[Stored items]
+++
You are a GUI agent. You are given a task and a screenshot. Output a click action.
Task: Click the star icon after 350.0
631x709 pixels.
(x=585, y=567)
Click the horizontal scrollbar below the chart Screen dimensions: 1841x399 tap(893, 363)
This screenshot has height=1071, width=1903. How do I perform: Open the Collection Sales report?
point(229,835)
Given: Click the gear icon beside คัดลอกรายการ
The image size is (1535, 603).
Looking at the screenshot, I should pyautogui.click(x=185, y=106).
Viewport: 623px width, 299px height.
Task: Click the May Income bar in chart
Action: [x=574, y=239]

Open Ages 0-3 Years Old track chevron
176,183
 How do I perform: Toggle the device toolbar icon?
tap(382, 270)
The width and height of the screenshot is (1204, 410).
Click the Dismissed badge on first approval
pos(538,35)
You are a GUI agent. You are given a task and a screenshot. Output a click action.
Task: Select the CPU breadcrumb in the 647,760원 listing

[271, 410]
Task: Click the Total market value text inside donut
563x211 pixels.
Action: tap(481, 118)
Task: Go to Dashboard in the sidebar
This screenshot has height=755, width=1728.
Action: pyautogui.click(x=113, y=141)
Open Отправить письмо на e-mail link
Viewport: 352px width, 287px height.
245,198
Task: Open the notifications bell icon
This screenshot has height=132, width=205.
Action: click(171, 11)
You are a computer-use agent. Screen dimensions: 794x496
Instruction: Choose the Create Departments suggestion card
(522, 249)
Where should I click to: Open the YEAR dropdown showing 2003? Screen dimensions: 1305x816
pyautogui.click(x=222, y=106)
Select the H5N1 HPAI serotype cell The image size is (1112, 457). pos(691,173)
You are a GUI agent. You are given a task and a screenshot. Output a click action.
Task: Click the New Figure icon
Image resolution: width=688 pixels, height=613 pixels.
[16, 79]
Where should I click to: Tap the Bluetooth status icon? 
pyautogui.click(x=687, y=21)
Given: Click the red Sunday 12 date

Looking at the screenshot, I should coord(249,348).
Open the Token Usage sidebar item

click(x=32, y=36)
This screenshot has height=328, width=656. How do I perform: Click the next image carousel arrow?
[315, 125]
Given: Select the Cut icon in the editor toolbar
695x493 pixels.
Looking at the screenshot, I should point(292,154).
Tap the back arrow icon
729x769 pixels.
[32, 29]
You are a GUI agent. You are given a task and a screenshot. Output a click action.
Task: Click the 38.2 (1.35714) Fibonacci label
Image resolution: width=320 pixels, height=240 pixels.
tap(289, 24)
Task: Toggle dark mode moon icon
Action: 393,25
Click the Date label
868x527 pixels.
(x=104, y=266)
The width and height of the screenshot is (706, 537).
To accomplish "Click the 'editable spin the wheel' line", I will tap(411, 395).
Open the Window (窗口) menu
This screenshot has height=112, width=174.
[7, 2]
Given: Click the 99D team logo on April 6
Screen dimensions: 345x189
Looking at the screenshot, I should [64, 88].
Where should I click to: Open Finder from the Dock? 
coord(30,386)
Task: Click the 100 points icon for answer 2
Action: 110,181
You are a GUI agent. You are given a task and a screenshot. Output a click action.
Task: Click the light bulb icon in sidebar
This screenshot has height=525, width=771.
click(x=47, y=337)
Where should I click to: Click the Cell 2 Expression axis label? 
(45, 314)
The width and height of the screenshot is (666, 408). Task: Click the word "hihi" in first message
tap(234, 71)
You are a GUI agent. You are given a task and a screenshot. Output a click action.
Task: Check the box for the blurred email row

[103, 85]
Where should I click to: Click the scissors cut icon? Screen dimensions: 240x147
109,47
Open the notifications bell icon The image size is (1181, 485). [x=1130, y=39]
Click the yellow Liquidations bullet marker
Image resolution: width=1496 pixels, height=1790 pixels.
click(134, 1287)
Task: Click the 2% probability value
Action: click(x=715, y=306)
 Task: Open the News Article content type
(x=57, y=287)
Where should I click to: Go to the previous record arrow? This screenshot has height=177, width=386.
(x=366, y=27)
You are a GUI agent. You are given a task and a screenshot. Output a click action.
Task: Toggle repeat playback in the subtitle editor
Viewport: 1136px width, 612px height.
+++
▶ [WHAT NEEDS TO BE DONE]: Write the records out once more. Each line must match.

▶ [EXERCISE RESULT]:
You are a GUI agent. You are given a task and a screenshot. Output a click action.
Task: Click the star icon after 350.0
631x709 pixels.
(x=585, y=567)
Click the horizontal scrollbar below the chart Screen dimensions: 1841x399 tap(893, 363)
This screenshot has height=1071, width=1903. How do I perform: Open the Collection Sales report?
point(229,835)
Given: Click the gear icon beside คัดลอกรายการ
The image size is (1535, 603).
Looking at the screenshot, I should pyautogui.click(x=185, y=106).
Viewport: 623px width, 299px height.
Task: Click the May Income bar in chart
Action: [x=574, y=239]

Open Ages 0-3 Years Old track chevron
176,183
 How do I perform: Toggle the device toolbar icon?
tap(382, 270)
The width and height of the screenshot is (1204, 410).
Click the Dismissed badge on first approval
pos(538,35)
You are a GUI agent. You are given a task and a screenshot. Output a click action.
Task: Select the CPU breadcrumb in the 647,760원 listing

[271, 410]
Task: Click the Total market value text inside donut
563x211 pixels.
Action: tap(481, 118)
Task: Go to Dashboard in the sidebar
This screenshot has height=755, width=1728.
Action: pyautogui.click(x=113, y=141)
Open Отправить письмо на e-mail link
Viewport: 352px width, 287px height.
245,198
Task: Open the notifications bell icon
This screenshot has height=132, width=205.
Action: click(171, 11)
You are a computer-use agent. Screen dimensions: 794x496
Instruction: Choose the Create Departments suggestion card
(522, 249)
Where should I click to: Open the YEAR dropdown showing 2003? Screen dimensions: 1305x816
pyautogui.click(x=222, y=106)
Select the H5N1 HPAI serotype cell The image size is (1112, 457). pos(691,173)
You are a GUI agent. You are given a task and a screenshot. Output a click action.
Task: Click the New Figure icon
Image resolution: width=688 pixels, height=613 pixels.
[16, 79]
Where should I click to: Tap the Bluetooth status icon? 
pyautogui.click(x=687, y=21)
Given: Click the red Sunday 12 date

Looking at the screenshot, I should coord(249,348).
Open the Token Usage sidebar item

click(x=32, y=36)
This screenshot has height=328, width=656. How do I perform: Click the next image carousel arrow?
[315, 125]
Given: Select the Cut icon in the editor toolbar
695x493 pixels.
Looking at the screenshot, I should point(292,154).
Tap the back arrow icon
729x769 pixels.
[32, 29]
You are a GUI agent. You are given a task and a screenshot. Output a click action.
Task: Click the 38.2 (1.35714) Fibonacci label
Image resolution: width=320 pixels, height=240 pixels.
tap(289, 24)
Task: Toggle dark mode moon icon
Action: 393,25
Click the Date label
868x527 pixels.
(x=104, y=266)
The width and height of the screenshot is (706, 537).
To accomplish "Click the 'editable spin the wheel' line", I will tap(411, 395).
Open the Window (窗口) menu
This screenshot has height=112, width=174.
[7, 2]
Given: Click the 99D team logo on April 6
Screen dimensions: 345x189
Looking at the screenshot, I should [64, 88].
Where should I click to: Open Finder from the Dock? 
coord(30,386)
Task: Click the 100 points icon for answer 2
Action: 110,181
You are a GUI agent. You are given a task and a screenshot. Output a click action.
Task: Click the light bulb icon in sidebar
This screenshot has height=525, width=771.
click(x=47, y=337)
Where should I click to: Click the Cell 2 Expression axis label? 
(45, 314)
The width and height of the screenshot is (666, 408). Task: Click the word "hihi" in first message
tap(234, 71)
You are a GUI agent. You are given a task and a screenshot. Output a click action.
Task: Check the box for the blurred email row

[103, 85]
Where should I click to: Click the scissors cut icon? Screen dimensions: 240x147
109,47
Open the notifications bell icon The image size is (1181, 485). [x=1130, y=39]
Click the yellow Liquidations bullet marker
Image resolution: width=1496 pixels, height=1790 pixels.
click(134, 1287)
Task: Click the 2% probability value
Action: click(x=715, y=306)
 Task: Open the News Article content type
(x=57, y=287)
Where should I click to: Go to the previous record arrow? This screenshot has height=177, width=386.
(x=366, y=27)
You are a GUI agent. You are given a task and a screenshot. Output a click action.
Task: Toggle repeat playback in the subtitle editor
Viewport: 1136px width, 612px height.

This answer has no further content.